Step 1. develop the server

As the first step, we will develop the stable diffusion server. For the purpose of the tutorial, we will use FastAPI (opens in a new tab) as the web framework. The code is shown below.

On line 9 to 12, we load Stable Diffusion model, stabilityai/stable-diffusion-2 (opens in a new tab), using the Huggingface Diffuser library (opens in a new tab). You can switch to any library or framework you prefer to load and optimize models.

On line 23 to 29, we define a fastAPI POST endpoint for users to generate the image. The endpoint is available at /generate and it expects an input with prompt as key. We will use FastAPI FileResponse (opens in a new tab) to directly return the generated image.

EverlyAI allows users to define any number of endpoints.

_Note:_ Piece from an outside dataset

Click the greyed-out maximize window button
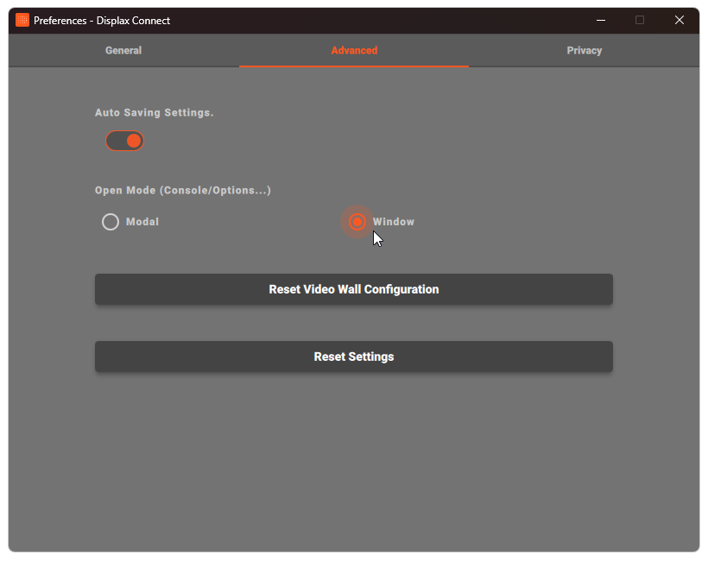 (640, 20)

For the purpose of this tutorial, we will define another endpoint /random/secret/message on line 31 to 33.

server.py

import torch
from diffusers import StableDiffusionPipeline, EulerDiscreteScheduler
import fastapi
from fastapi.responses import FileResponse
import os
import uuid
from pydantic import BaseModel
 
class GenerateRequest(BaseModel):
    prompt: str
 
# Model initialization
model_id = "stabilityai/stable-diffusion-2"
scheduler = EulerDiscreteScheduler.from_pretrained(model_id, subfolder="scheduler")
pipe = StableDiffusionPipeline.from_pretrained(model_id, scheduler=scheduler, torch_dtype=torch.float16)
pipe = pipe.to("cuda")
 
filepath_prefix = "/tmp/sd_server_demo"
os.makedirs(filepath_prefix, exist_ok=True)
 
app = fastapi.FastAPI()
 
@app.post('/generate')
def generate(request: GenerateRequest):
    # Optionally, we can load other SD model or Lora from EverlyAI file system here.
    image = pipe(request.prompt).images[0]
    path = os.path.join(filepath_prefix, uuid.uuid4().hex + '.jpg')
    image.save(path)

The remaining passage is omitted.